La legge regionale che regola le Amministrative nell’Isola, infatti, non ha lasciato scampo a Savona: il candidato del Pd avrebbe dovuto convincere la metà più uno dei trapanesi aventi diritto al voto a recarsi alle urne. In termini numerici 30.012 elettori avrebbero dovuto recarsi nei 70 seggi, sono stati appena 16.055. Un’impresa improba dal momento che al primo turno, con in gioco le candidature dei consiglieri comunali, il dato sull’affluenza si era attestato appena al 61 per cento. Savona avrebbe dovuto superare anche un secondo quorum, raggiungendo il 25 per cento dei consensi calcolati sempre sull’intero corpo elettorale.
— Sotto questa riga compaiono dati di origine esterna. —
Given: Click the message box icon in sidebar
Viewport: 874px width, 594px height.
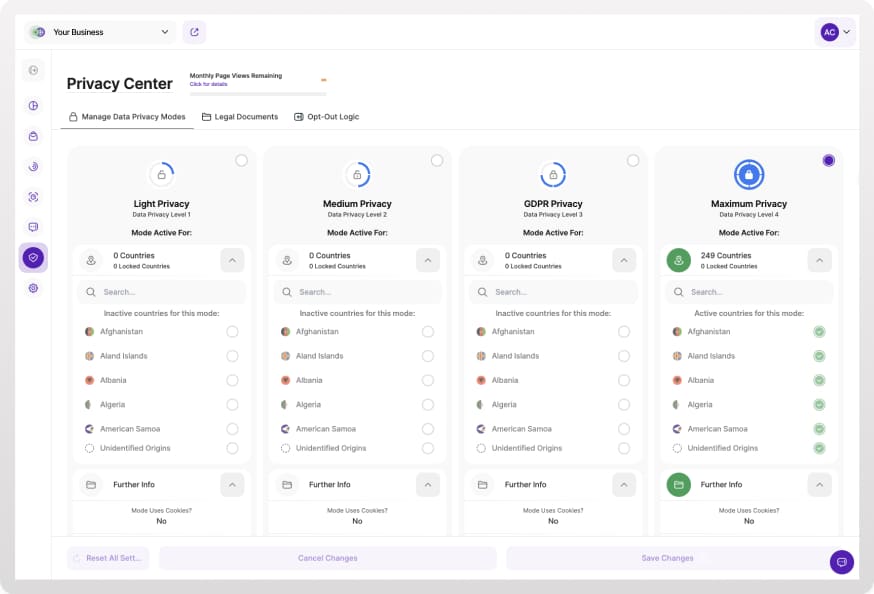Looking at the screenshot, I should coord(33,227).
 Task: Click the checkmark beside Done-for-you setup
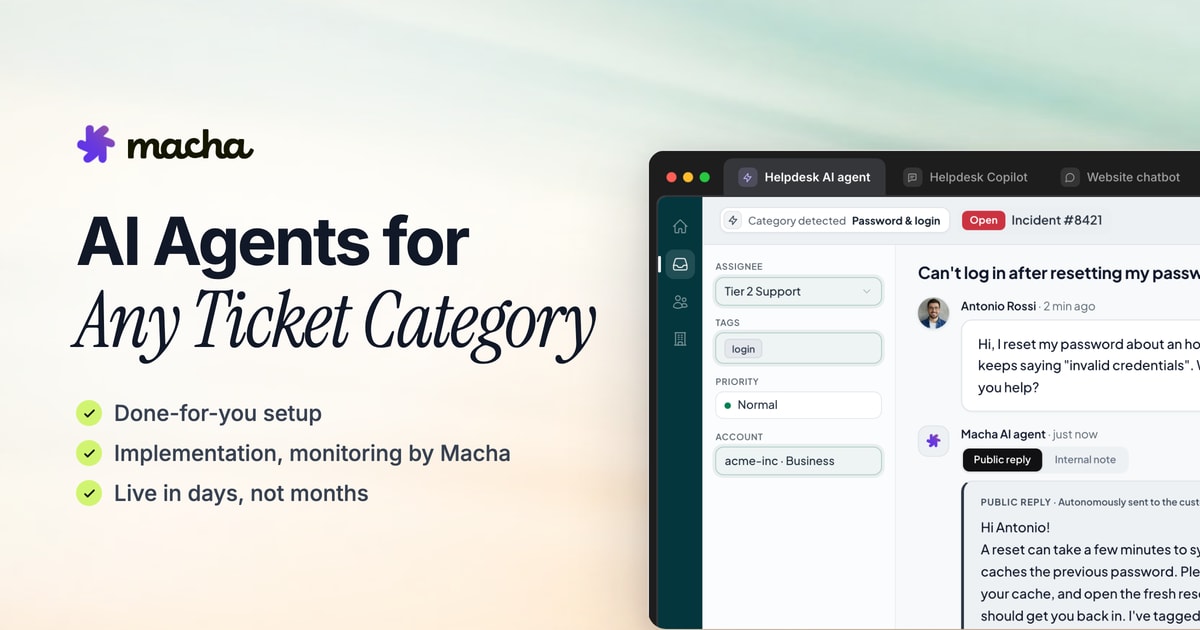click(x=89, y=413)
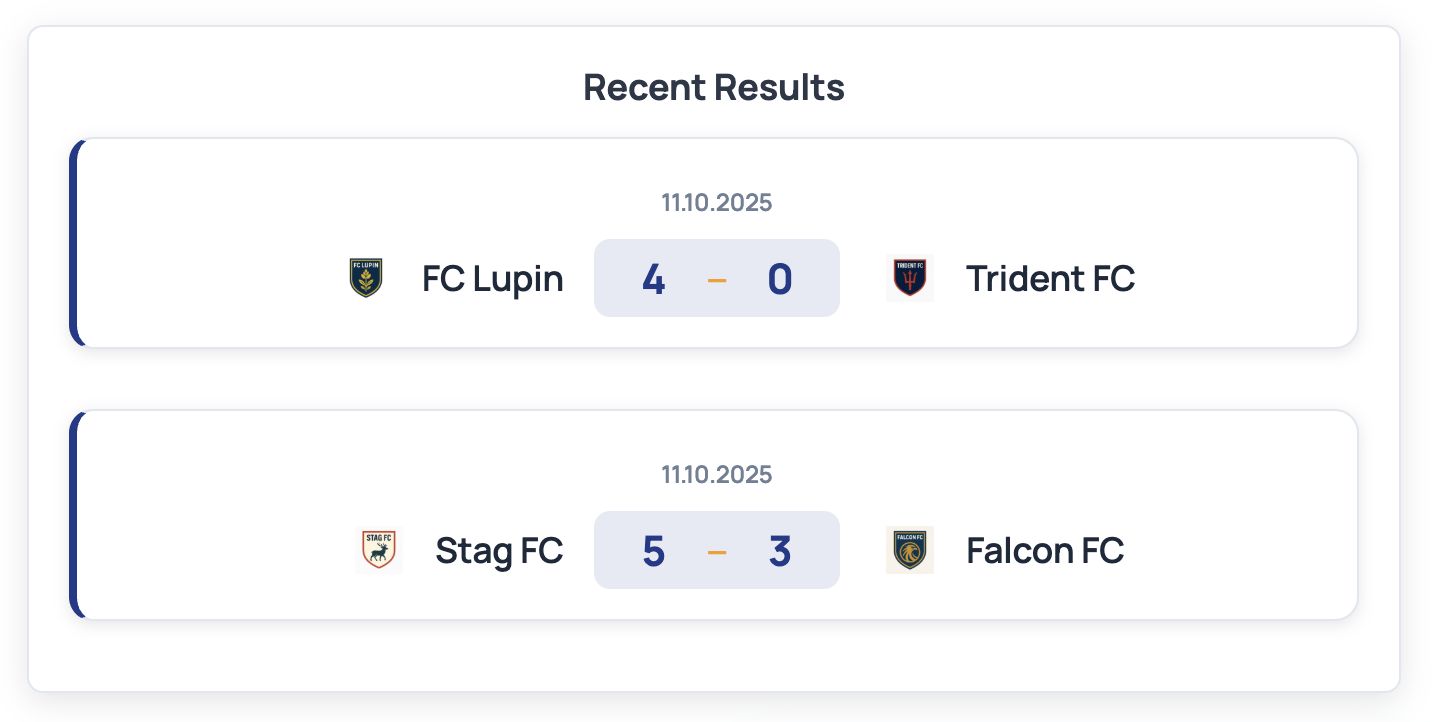1442x722 pixels.
Task: Click the empty panel area below Stag match card
Action: (x=714, y=655)
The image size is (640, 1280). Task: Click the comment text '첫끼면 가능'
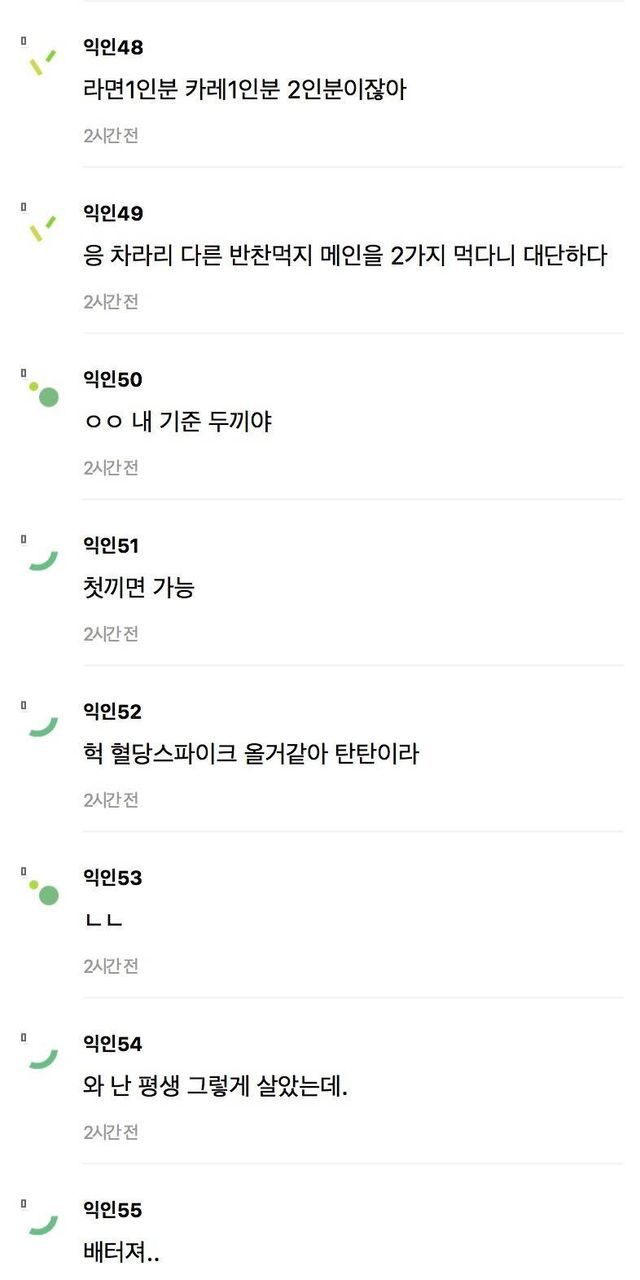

Trapani andrà di novo al voto nel 2018: “La prima tornata utile – dice Lantieri – è quella del 2018 quando si terranno le amministrative in altri comuni. Non è possibile votare in concomitanza alle Regionali del prossimo novembre poiché la sessione straordinaria è consentita solo per i comuni sciolti per mafia”.

A nulla sono valsi, dunque, la marcia per la democrazia, organizzata in settimana da alcune associazioni per spingere i trapanesi a recarsi ai seggi, e gli appelli al voto di diversi big del partito democratico: dal vicesegretario nazionale e ministro dell’Agricoltura, Maurizio Martina, alla presidente del Friuli Venezia-Giulia Debora Serracchiani, passando per il sindaco di Bergamo Giorgio Gori. A Trapani, però, è arrivato soltanto il vicepresidente della Camera Roberto Giachetti, accompagnato dal sottosegretario alla Salute Davide Faraone che ha seguito l’esito del ballottaggio nel quartier generale di Savona. Renzi, invece, si è tenuto lontano da Trapani e Savona sembra non aver digerito l’assenza: “Questa battaglia elettorale a Trapani avrebbe dovuto assumere connotazioni nazionali per la difesa delle istituzioni dal malaffare, dalla corruzione e dalla criminalità organizzata  -dice – ma questo messaggio non è stato capito dalle forze politiche, purtroppo non è stato capito anche dal mio partito nazionale che ha perso una grande occasione in Sicilia. devo dare atto, invece, alla Chiesa locale – aggiunge – di aver percepito la gravità delle vicende trapanesi”.

“Non sono deluso dai trapanesi – afferma ancora Savona -. Siamo arrivati al ballottaggio battendo D’Alì: è un segnale chiaro della città alla politica cittadina. Se Fazio non avesse gettato la spugna avremmo conseguito un ulteriore risultato straordinario. I fatti giudiziari verificatisi nel corso della campagna elettorale hanno gettato nello sconforto i cittadini che in misura sempre maggiore, rispetto a fenomeni di malapolitica diffusa, si allontanano sempre di più durante le scadenze elettorali. Il quorum? La legge ha posto una asticella così elevata che ha generato ulteriore demotivazione tra i cittadini – ancora il candidato Pd -. A questo aggiungiamo la feroce propaganda palese per il non voto che ha visto accomunati D’Alì e Beppe Grillo in particolare, che ha ulteriormente creato confusione”. Secondo Savona “hanno prevalso gli interessi di bottega a danno di quelli dei cittadini”. Cala quindi il sipario su una tornata elettorale piena di colpi di scena, giocata su due tavoli della politica e della giustizia.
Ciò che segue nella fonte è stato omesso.